Just a few weeks earlier, I went to the funeral of a dear friend who had also battled breast cancer for years.

Despite all that’s been said recently — some of it by me — about the size and power of Susan G. Komen for the Cure, the disease that killed them and so many others isn’t suddenly any less of a threat.

And I am unwilling to join the Greek chorus that’s now demonizing Komen and its founder, Nancy Brinker.

Yes, I’m on record as noting that the recent controversy over funding for Planned Parenthood had political undertones. That much is now self-evident, thanks to the charity’s reversal of its funding decision and the murmurings of top staff.

But if I thought it was naive to believe the charity’s initial claims that the Planned Parenthood decision was apolitical, I find it equally absurd to suggest, as Brinker’s many critics now claim, that the decision was completely political. Or that this one moment defines Komen and its founder.
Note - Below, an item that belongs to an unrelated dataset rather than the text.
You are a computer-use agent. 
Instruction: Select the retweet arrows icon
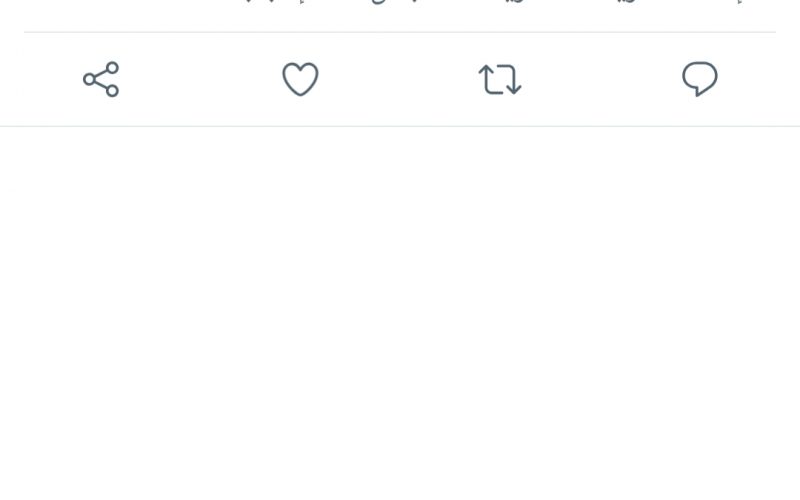point(500,79)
Nancy Brinker is not and never was a closet Republican. She was a GOP donor for decades and worked the Dallas philanthropic circuit assiduously on Komen’s behalf when she lived here.
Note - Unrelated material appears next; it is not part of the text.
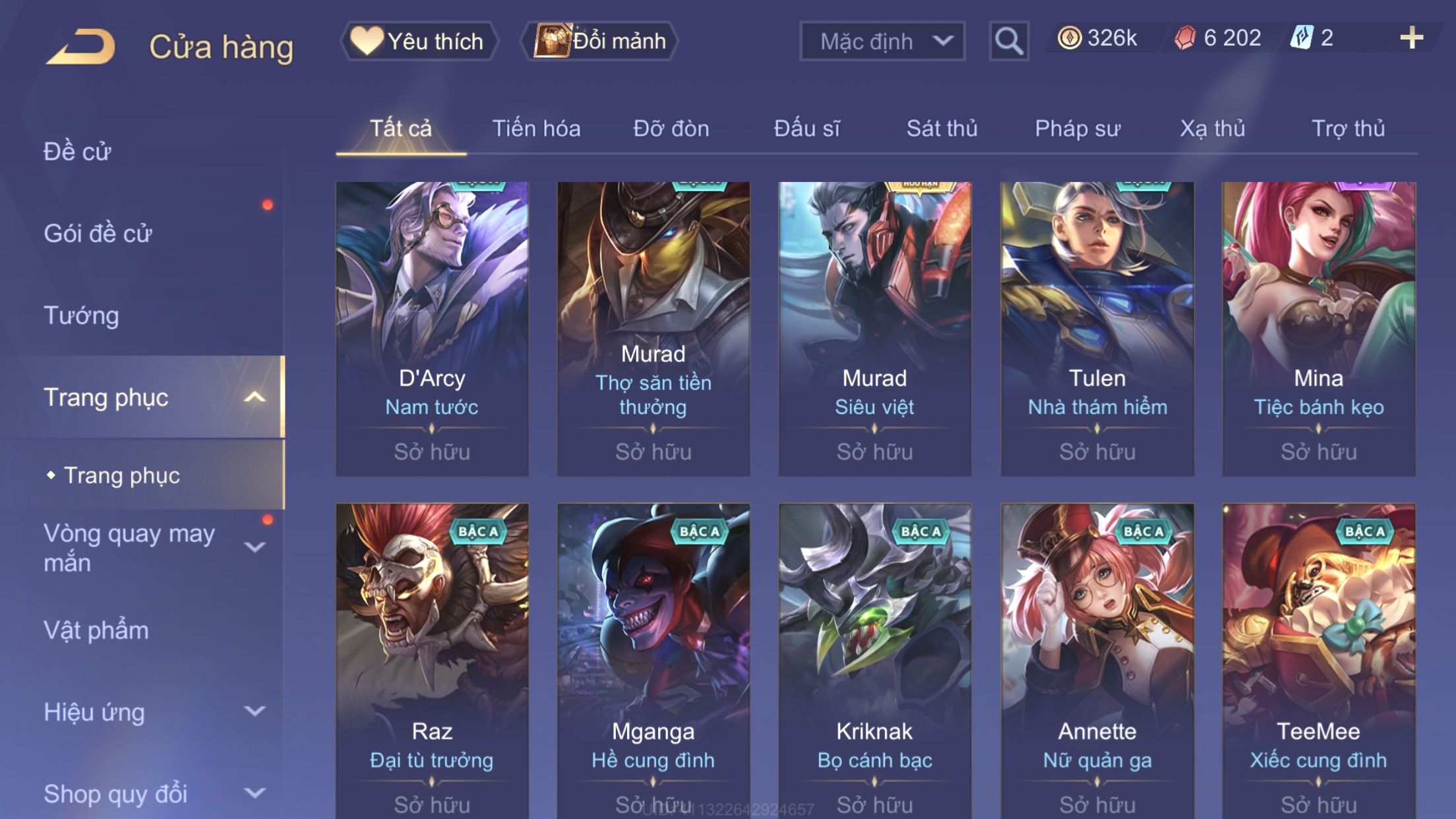Tap the red ruby gem icon
The width and height of the screenshot is (1456, 819).
pyautogui.click(x=1185, y=38)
In fact, in 1997 Brinker was honored at Dallas Planned Parenthood’s annual luncheon with a humanitarian award. Back in the day, you could be a Republican and still be friendly with Planned Parenthood.

Maybe that fence-walking history is why President Obama honored Brinker with a Presidential Medal of Freedom, even after she served as Hungarian ambassador under his Republican predecessor, George W. Bush.

It seems silly to suggest, as some have, that a partisan spirit suddenly possessed her after a 30-year history of building up the Komen organization.

Far more likely, it seems to me, is the possibility that Brinker has long tried to mollify both sides in the abortion debate.

Maybe Brinker herself, like so many American women, doesn’t fully embrace either side of the abortion war. Maybe she wanted to get Komen off the battlefield and mistakenly believed that bowing to pressure from abortion foes would take the heat off.

After all, many ordinary Americans still hew to the middle ground, telling pollsters they believe abortion should be permitted in some circumstances but maybe not others.

In today’s super-charged partisan era, however, fence-straddling is no longer an option for those in the public eye. Even a charity has no safe place to sit.

The Komen episode is a cautionary tale about far more than the power of social media. It’s a reminder that much of the public discourse is driven by people at the extremes. What Komen found after it reversed its decision on Planned Parenthood is that it couldn’t reclaim the putative high ground of being above the abortion fray.

Komen’s in the trenches now, where it never wanted to be, in an unforgiving, what-have-you-done-lately world.